В этом безжизненном затоне время бежало не по привычному кругу циферблата, а по прямоугольнику догоняющих друг друга и не сдвигающихся с места четырех стен.
В этом прямоугольном времени память открывала самые сокровенные шевеления души.
Был ли он жертвой информации, или она составляла стимул его существования и знания выжить: ведь самыми интенсивными руслами истинной информации, и это известно всем, является шпионаж.
Теперь он не хотел никакой информации.

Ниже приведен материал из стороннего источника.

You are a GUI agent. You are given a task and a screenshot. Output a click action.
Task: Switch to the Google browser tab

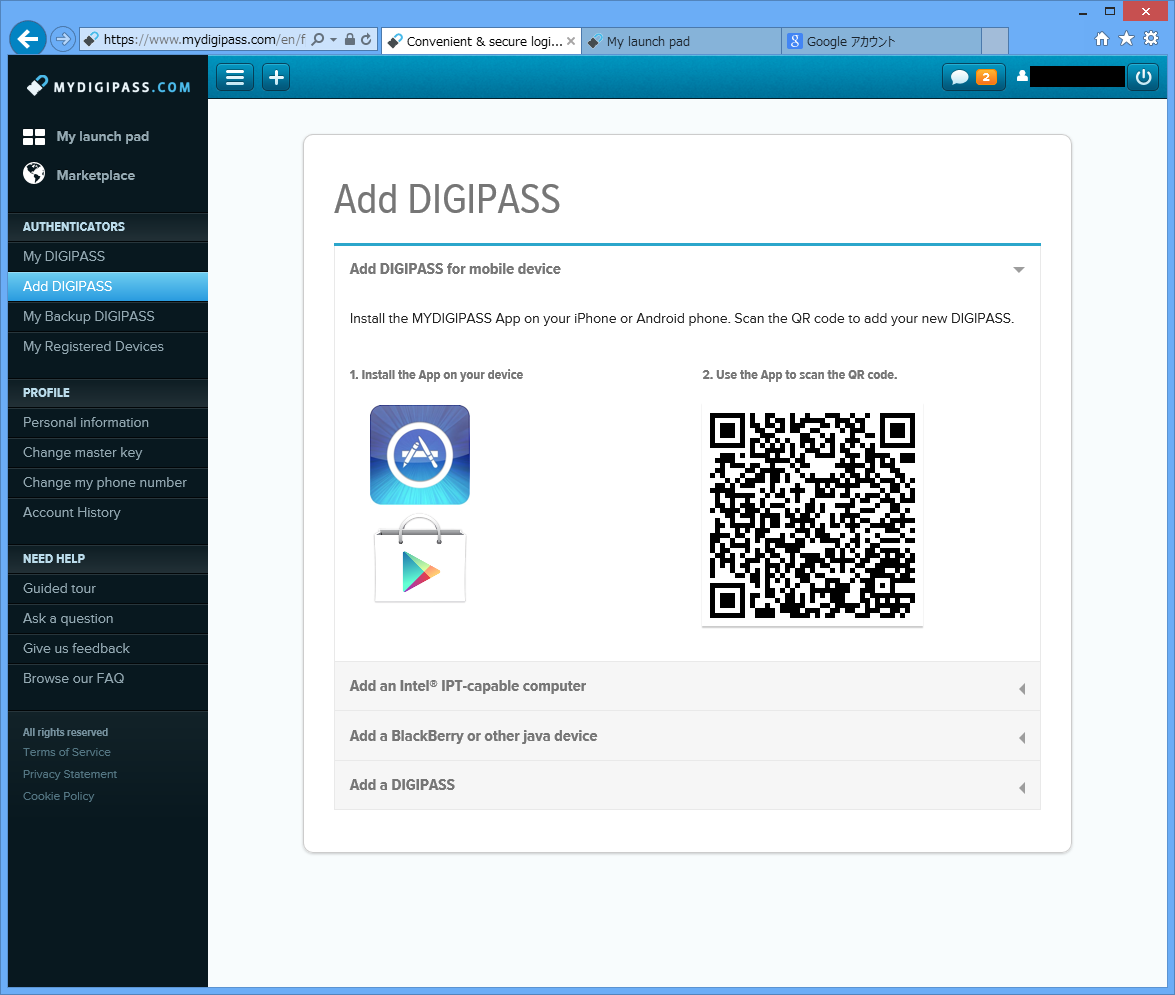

Не открывал черный телевизионный ящик, это фальшивое оконце, казалось бы, пристегивающее к камере бесконечный мир.
Внезапно, через всю жизнь вернулась к нему юношеская способность к игре слов, за что он так ценил Аверьяныча, способность, с годами забитая, вышибленная позорной, что уж там говорить, осведомительской деятельностью.
На этом пятачке, подобном купе вагона, движение которого стопкран выключил на восемнадцать лет, и где надо было обустраиваться, кран, дающий воду жизни, был важней, чем экран, одаряющий сплошным жестоким обманом.
Ниже его достоинства вконец раздавленного существа было в чем-то умолять тюремщика, который умилял его тем, что умалял это его достоинство.
Он знал, что тюрьма находится недалеко от Ашкелона, и мог в мельчайших подробностях представить себе шоссе в Тель-Авив, пересекающееся у железнодорожного переезда с шоссе, ведущим из Тель-Авива в Беер-Шеву. Рукой подать до дома, от силы час-полтора езды плюс восемнадцать лет. Он видел свой дом, аллею пальм, по которой они с Орманом совершали прогулки к морю. Все это разрывало душу. Он провел рукой по волосам.